The basic reason for this is a lack of context. People can use devtools to understand what's going on in the app, but AIs struggle here. With a recording of the app its behavior becomes a giant database for querying using RAG. We've been giving Claude tools to explore and understand what happens in a Replay recording, from basic stuff like seeing console messages to more advanced analysis of React, control dependencies, and dataflow. For now this is behind a chat API (https://blog.replay.io/the-nut-api).

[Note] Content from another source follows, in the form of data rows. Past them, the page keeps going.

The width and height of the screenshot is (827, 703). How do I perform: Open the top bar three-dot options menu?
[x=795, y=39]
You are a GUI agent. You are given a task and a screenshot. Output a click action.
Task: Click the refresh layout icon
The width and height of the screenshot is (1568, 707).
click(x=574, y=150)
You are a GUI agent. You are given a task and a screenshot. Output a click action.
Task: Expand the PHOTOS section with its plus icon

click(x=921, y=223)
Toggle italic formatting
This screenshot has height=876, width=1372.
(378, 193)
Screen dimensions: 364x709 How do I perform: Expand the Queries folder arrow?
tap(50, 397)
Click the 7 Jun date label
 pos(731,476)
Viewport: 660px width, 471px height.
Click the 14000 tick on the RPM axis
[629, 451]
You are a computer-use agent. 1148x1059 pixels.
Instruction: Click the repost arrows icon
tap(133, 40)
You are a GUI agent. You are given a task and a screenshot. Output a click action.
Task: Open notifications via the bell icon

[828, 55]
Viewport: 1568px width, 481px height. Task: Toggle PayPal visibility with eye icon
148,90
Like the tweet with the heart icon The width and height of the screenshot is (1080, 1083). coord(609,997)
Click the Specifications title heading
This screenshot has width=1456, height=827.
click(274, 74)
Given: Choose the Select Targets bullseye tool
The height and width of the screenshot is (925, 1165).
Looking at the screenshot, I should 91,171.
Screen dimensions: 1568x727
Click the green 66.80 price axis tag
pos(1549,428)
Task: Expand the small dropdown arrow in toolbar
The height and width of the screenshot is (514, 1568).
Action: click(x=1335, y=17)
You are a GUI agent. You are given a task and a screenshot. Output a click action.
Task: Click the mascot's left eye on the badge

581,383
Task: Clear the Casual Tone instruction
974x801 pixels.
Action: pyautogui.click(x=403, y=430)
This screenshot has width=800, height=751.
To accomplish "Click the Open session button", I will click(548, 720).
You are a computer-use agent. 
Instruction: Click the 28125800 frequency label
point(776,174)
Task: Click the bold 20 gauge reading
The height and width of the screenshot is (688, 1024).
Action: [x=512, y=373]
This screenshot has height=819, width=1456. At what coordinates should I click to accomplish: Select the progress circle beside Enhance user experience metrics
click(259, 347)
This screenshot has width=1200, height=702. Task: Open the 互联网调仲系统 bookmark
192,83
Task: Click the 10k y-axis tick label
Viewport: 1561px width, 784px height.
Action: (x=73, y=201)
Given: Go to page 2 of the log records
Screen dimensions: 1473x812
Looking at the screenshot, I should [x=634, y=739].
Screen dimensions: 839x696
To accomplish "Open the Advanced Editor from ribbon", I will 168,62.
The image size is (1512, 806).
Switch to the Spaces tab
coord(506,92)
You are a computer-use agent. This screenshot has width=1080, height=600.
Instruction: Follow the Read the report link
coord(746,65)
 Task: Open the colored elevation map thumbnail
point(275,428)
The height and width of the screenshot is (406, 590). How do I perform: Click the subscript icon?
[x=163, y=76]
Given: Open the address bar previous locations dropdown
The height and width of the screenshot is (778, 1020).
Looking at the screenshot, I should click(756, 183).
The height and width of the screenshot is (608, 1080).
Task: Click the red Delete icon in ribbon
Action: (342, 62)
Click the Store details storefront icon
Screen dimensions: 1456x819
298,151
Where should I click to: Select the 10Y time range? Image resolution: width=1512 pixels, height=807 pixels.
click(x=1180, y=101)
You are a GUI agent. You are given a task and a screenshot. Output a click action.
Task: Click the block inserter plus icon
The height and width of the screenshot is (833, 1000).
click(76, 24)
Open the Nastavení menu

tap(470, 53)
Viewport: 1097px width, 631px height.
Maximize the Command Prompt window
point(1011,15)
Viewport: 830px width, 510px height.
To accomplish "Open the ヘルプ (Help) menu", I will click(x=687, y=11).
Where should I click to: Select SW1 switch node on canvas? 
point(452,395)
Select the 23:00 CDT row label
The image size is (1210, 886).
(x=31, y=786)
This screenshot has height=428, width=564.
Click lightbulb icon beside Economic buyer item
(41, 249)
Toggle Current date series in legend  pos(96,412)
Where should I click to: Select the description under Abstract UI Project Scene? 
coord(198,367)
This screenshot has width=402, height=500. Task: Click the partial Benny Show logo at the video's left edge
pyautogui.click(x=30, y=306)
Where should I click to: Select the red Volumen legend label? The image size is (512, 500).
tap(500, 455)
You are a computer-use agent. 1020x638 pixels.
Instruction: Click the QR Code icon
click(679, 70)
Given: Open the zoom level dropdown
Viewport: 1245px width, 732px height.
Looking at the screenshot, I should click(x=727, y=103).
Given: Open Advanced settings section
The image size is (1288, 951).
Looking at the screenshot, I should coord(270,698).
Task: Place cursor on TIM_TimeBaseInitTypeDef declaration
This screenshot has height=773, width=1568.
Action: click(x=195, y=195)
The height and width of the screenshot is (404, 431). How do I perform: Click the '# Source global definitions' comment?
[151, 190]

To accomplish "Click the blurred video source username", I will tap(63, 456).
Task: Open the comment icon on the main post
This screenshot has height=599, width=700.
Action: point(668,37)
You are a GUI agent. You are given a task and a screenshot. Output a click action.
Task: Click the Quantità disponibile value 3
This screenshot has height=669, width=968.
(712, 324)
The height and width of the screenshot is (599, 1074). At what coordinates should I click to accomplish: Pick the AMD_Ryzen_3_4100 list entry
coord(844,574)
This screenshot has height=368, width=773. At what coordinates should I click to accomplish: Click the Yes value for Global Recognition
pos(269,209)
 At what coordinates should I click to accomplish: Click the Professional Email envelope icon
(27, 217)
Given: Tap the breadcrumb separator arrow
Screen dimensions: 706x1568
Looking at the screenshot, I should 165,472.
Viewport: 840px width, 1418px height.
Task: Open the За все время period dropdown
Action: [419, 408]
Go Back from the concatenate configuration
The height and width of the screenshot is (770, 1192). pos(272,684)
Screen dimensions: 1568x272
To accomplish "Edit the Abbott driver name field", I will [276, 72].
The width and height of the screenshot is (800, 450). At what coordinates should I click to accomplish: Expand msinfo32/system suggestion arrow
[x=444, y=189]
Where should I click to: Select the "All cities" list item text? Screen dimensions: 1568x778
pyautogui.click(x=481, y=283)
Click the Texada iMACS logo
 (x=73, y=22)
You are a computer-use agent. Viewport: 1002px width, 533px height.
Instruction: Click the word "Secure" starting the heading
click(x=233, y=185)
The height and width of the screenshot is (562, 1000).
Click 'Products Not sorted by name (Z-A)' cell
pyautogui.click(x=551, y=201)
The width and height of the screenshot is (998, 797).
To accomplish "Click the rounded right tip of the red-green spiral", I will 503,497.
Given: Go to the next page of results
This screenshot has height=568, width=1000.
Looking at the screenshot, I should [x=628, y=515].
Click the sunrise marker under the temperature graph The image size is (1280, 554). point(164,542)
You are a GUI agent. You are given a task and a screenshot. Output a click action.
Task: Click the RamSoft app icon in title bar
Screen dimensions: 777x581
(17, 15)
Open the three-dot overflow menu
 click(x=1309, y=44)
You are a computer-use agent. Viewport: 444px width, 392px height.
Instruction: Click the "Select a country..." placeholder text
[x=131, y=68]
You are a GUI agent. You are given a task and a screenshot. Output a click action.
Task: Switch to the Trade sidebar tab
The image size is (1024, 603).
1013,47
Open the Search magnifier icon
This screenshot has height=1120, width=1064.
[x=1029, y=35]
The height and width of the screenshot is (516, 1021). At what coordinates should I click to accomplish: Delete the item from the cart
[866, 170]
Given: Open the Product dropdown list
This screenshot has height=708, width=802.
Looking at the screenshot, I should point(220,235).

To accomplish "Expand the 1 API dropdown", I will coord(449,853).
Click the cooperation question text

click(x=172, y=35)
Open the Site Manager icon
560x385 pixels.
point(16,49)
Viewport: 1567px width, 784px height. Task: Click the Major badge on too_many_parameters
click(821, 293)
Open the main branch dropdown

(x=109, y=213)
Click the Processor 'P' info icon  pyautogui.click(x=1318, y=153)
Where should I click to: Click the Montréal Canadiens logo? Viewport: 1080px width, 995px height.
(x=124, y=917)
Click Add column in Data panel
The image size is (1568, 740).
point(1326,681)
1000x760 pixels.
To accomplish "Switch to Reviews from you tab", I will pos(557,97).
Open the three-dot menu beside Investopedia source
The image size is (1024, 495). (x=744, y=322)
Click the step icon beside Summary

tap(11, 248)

We recently launched Nut (https://nut.new) as an open source project which uses this tech for building apps through prompting (vibe coding), similar to e.g. https://bolt.new and https://v0.dev. We want Nut to fix bugs effectively (cracking nuts, so to speak) and are working to make it a reliable tool for building complete production grade apps.
It's been pretty neat to see Nut fixing bugs that totally stump the AI otherwise. Each of the problems below has a short video but you can also load the associated project and try it yourself.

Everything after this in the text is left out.